┏━━

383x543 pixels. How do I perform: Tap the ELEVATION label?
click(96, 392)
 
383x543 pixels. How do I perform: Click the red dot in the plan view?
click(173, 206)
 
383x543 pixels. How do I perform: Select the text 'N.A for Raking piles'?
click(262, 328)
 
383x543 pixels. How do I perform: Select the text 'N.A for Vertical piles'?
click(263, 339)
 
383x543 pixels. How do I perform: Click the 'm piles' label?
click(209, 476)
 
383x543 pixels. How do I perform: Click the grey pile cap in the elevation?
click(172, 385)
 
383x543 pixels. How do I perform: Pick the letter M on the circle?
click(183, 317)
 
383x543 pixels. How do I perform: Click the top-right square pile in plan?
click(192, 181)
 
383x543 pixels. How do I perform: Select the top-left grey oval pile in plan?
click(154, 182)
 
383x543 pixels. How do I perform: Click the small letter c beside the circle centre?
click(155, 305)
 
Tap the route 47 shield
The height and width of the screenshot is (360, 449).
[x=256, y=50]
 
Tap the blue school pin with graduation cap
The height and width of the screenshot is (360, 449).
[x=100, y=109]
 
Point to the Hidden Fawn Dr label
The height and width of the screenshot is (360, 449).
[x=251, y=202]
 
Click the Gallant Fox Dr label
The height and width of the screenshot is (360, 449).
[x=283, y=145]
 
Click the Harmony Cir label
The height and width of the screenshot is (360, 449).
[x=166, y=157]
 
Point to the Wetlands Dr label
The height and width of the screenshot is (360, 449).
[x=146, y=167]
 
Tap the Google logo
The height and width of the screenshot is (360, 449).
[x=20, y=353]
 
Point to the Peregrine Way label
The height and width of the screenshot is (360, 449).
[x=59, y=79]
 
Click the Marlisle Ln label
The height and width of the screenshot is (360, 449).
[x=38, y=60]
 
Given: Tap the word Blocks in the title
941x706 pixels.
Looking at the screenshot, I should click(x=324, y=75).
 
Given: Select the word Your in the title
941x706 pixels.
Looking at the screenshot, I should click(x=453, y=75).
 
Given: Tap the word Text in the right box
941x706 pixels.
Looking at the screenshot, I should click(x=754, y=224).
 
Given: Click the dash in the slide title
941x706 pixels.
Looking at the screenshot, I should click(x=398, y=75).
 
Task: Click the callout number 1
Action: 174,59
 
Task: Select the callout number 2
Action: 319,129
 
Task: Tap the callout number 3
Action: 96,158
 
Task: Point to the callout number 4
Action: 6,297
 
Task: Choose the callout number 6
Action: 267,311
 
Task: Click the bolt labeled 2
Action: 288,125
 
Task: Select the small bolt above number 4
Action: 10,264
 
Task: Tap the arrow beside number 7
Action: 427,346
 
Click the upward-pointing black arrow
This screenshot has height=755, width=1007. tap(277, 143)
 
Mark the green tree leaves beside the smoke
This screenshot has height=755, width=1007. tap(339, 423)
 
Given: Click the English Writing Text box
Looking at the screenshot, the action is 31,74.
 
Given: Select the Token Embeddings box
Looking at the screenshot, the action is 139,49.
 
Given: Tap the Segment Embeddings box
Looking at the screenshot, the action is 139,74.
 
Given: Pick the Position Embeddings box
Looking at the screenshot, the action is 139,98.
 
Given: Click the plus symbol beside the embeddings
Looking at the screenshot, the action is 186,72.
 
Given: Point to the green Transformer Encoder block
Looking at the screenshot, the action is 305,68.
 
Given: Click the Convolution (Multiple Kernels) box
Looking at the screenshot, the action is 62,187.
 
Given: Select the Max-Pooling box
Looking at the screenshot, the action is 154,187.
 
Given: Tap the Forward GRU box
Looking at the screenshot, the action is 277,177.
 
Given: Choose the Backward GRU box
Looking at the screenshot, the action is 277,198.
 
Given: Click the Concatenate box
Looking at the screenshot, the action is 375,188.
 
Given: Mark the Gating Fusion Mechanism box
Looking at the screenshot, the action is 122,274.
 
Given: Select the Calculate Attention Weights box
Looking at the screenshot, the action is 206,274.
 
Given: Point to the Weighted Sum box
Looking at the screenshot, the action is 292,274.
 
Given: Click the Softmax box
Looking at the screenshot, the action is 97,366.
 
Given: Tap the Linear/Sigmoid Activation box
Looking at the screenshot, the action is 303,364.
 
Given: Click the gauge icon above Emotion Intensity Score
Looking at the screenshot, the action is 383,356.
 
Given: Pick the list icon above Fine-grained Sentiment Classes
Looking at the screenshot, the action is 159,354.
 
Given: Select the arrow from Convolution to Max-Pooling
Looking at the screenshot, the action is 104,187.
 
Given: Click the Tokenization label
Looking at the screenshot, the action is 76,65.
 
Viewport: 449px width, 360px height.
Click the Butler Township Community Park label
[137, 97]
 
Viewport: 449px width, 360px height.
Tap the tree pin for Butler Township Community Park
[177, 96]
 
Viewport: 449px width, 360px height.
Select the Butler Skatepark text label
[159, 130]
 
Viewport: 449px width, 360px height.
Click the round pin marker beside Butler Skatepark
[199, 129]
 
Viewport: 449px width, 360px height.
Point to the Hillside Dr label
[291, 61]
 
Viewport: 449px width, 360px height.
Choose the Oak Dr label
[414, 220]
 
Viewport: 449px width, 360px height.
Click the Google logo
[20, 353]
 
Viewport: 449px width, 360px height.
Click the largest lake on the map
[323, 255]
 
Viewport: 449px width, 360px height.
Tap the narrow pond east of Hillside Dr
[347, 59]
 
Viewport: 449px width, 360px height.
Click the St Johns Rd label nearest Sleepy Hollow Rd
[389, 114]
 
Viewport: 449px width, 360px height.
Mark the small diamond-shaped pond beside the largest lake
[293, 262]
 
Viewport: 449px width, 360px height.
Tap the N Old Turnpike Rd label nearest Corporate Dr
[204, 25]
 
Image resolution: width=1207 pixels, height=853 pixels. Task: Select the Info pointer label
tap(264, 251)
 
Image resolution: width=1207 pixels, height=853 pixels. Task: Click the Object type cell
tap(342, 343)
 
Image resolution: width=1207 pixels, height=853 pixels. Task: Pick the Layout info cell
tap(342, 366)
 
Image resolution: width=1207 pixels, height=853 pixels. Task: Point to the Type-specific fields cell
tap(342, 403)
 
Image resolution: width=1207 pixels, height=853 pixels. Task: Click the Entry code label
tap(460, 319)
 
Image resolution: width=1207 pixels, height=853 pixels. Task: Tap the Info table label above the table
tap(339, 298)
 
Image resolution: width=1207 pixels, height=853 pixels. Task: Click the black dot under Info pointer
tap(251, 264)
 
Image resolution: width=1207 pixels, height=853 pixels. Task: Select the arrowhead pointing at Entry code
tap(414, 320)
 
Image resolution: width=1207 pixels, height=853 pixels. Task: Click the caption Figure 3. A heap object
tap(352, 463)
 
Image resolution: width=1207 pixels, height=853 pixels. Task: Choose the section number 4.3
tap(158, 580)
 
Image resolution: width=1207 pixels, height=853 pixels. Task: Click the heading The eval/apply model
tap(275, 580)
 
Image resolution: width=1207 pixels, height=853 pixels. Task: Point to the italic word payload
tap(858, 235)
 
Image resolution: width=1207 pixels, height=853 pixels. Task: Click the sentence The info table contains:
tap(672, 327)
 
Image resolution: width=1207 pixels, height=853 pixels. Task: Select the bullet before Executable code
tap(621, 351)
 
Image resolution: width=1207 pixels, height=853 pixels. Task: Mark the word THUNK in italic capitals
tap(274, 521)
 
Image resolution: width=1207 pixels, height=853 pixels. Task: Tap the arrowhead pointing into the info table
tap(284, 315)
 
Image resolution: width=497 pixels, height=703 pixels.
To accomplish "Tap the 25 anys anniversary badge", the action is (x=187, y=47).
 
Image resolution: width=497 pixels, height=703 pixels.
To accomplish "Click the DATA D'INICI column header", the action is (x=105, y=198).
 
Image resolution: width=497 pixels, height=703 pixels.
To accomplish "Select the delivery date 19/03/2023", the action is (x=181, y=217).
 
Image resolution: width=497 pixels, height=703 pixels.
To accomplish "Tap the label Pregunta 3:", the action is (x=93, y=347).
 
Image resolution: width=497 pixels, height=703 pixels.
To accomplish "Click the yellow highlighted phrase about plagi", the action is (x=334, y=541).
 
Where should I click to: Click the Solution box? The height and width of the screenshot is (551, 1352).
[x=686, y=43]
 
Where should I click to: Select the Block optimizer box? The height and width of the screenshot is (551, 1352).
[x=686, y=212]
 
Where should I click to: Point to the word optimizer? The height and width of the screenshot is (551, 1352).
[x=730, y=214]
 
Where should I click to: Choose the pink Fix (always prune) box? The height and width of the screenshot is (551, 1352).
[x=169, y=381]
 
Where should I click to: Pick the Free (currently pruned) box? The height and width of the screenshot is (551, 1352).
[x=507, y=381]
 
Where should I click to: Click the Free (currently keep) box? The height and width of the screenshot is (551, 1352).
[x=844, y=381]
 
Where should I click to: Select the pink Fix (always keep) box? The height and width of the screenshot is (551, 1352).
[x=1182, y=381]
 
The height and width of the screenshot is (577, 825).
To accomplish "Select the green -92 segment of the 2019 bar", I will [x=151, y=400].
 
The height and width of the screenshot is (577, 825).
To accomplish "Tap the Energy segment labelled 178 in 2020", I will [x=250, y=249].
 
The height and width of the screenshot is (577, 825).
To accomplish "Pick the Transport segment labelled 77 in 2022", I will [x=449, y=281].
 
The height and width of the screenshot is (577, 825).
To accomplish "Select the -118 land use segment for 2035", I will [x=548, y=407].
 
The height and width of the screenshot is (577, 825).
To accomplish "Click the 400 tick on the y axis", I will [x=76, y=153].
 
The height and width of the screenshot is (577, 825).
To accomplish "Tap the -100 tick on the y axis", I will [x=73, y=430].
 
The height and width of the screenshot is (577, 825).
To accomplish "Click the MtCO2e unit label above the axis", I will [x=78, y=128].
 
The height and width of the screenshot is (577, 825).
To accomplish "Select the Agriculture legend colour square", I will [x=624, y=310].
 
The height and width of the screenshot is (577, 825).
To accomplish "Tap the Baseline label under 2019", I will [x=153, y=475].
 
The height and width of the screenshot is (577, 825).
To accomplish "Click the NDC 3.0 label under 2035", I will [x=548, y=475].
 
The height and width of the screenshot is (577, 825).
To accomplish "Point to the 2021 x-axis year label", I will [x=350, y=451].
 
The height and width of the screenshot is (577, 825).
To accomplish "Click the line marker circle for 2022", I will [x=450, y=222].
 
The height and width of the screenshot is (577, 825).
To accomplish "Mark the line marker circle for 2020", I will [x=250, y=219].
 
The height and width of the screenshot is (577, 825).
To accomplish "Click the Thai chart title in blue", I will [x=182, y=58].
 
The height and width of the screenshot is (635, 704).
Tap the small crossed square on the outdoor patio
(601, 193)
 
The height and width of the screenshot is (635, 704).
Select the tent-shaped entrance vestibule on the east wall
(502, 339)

┗━━

PROMPT: Repeat the stretch of the material from the line containing "Task: Tap the callout number 3" through the line containing "This screenshot has height=755, width=1007. tap(339, 423)", renaming "callout" to "label" everywhere in it and leaving everything else unchanged.

EXERCISE RESULT:
Task: Tap the label number 3
Action: 96,158
 
Task: Point to the label number 4
Action: 6,297
 
Task: Choose the label number 6
Action: 267,311
 
Task: Click the bolt labeled 2
Action: 288,125
 
Task: Select the small bolt above number 4
Action: 10,264
 
Task: Tap the arrow beside number 7
Action: 427,346
 
Click the upward-pointing black arrow
This screenshot has height=755, width=1007. tap(277, 143)
 
Mark the green tree leaves beside the smoke
This screenshot has height=755, width=1007. tap(339, 423)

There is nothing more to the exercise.